Generally it is believed that 128-bit AES is sufficient for the foreseeable future and the equivalent for RSA it 3072-bits so the best is to go to 4096-bits.

Triple-DES can be either 112-bit or 168-bit with the 112-bit version common in electronic funds transfers. It is not bad if one stays away from a few weak keys (which one would expect of Apple.)

Typically data is encrypted with symmetric encryption and keys are encrypted with asymmetric encryption.

PBKDF2 is used for key derivation. Handling keys is a hard cryptography issue.

By: Jeffrey Goldberg Tue, 20 Mar 2012 21:22:58 +0000 [Disclosure I am Chief Defender Against the Dark Arts at AgileBits, the makers of 1Password.]

Thanks for bringing the importance of key derivation functions to more people’s attention. I’d like to clarify a couple of things that you do state correctly, but may not have come across all that clearly to readers.

Key derivation functions serve two purposes. First they “stretch” a key. For example, AES uses a 128 bit key in most cases. Even a very good master password that someone comes up with is not going to be 128bits strong. So the first function of a key derivation is to turn a “stretch” a string of characters out to 128 bits (or whatever is needed).

The second thing is that they are designed to slow things down. The process of getting from the password that people type in to the key should not happen too swiftly. This is to help slow down automated crackers.

There is one other thing to note, an additional complication. For somethings (like a typical 1024 bit RSA key, or indeed the AES key that is used to encrypt 1Password data) are actually picked at random when the key is first set up. This key is then encrypted using something derived (through a key derivation function) from the user’s password. So your password (via PBKDF2) gets turned into a derived key, and this derived key is used to decrypt your actual, random, key.

What this means is that people who have the same password, still don’t have the same key. It also means that the bulk of the encryption is performed with a really truly random key.

Apple’s OS X keychain design has improved since the time we (at AgileBits) moved away from using it, and people should be very confortable storing credentials in it, as long as they understand that under default settings that keychain is protected by the users OS X login password.



Jeffrey Goldberg
Chief Defender Against the Dark Arts @ AgileBits

By: Daniel Jalkut Tue, 20 Mar 2012 17:57:47 +0000 Thanks, Jean-Daniel. You caught my ignorance very quickly ;) I’ve updated the example to cite RSA as the example algorithm and 1024-bits as the key size. Is that more believable?
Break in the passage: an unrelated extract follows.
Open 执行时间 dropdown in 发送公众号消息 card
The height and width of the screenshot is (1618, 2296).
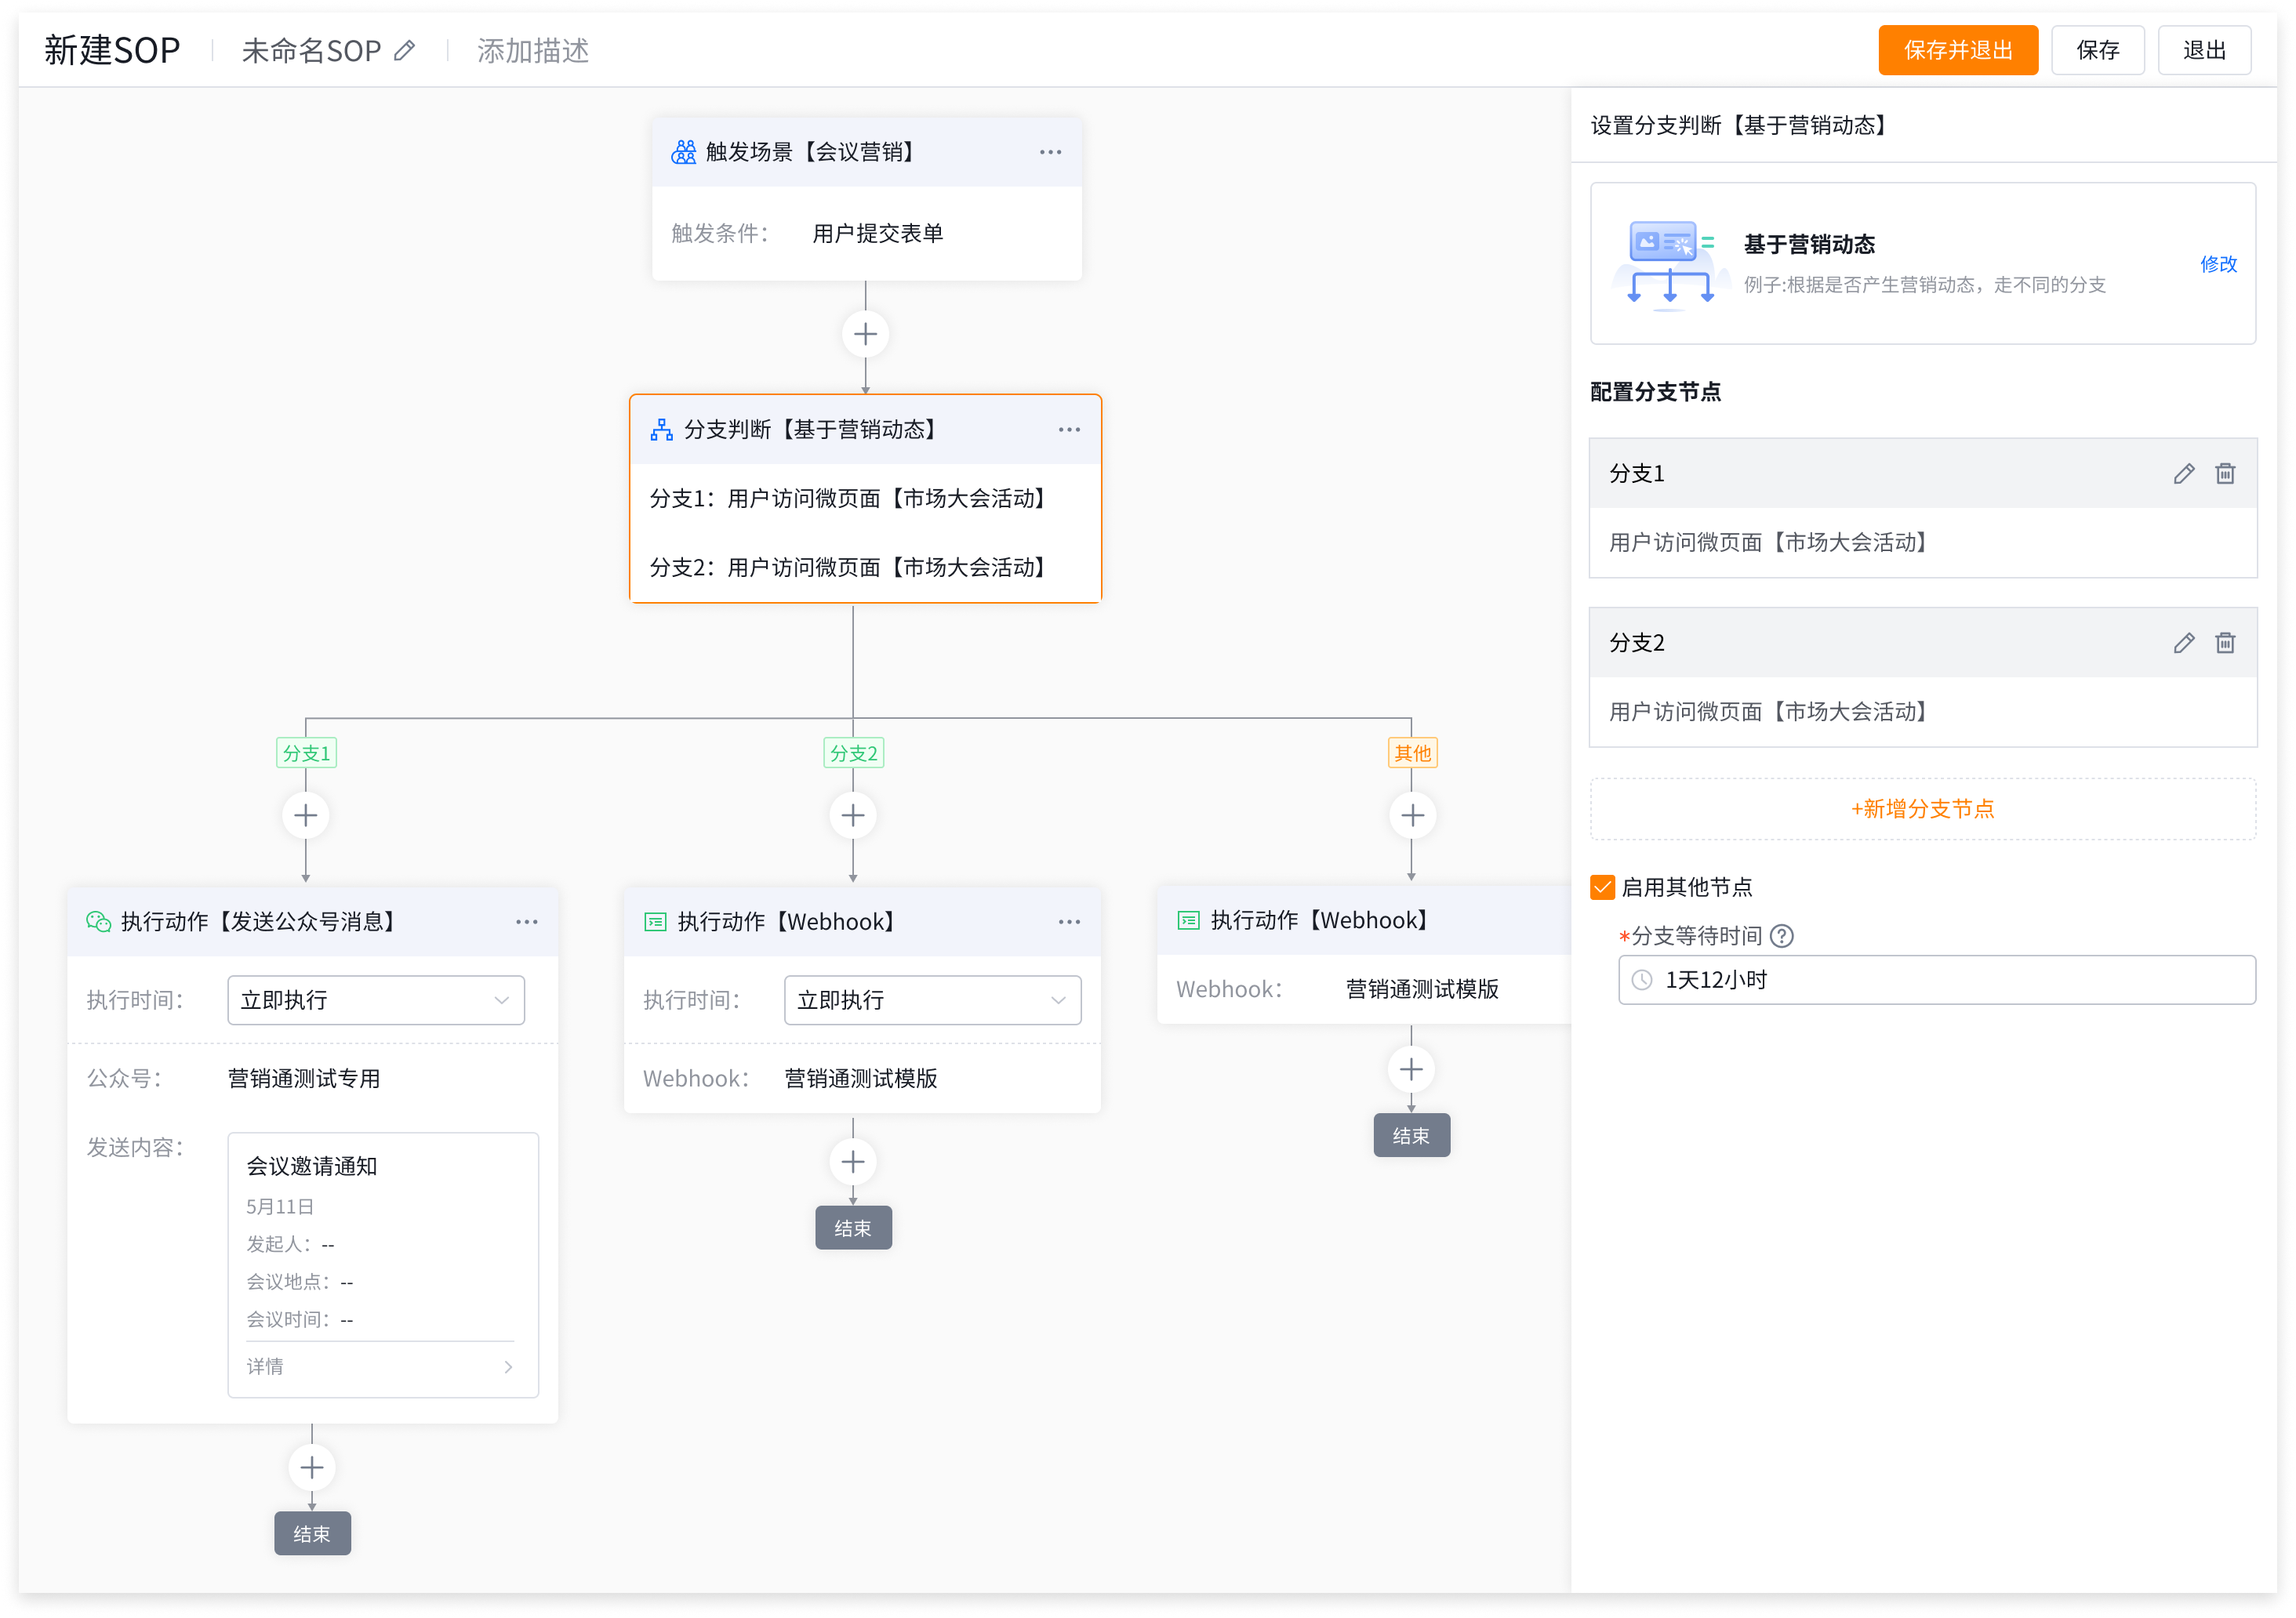tap(376, 1000)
By: Jean-Daniel Tue, 20 Mar 2012 17:50:26 +0000 “An encryption technique like AES use a huge (e.g. 128 bits), extremely difficult to guess private key to decrypt data that was encrypted by another huge, but public key.”

Arrggghh, AES is a symmetric algorithm. It does not use a public and a private key, but a single shared secret key.

Moreover, 128 bits is very small for an asymmetric key, and can be guess easily, that’s why we use 1024 or 2048 bits for such key pair.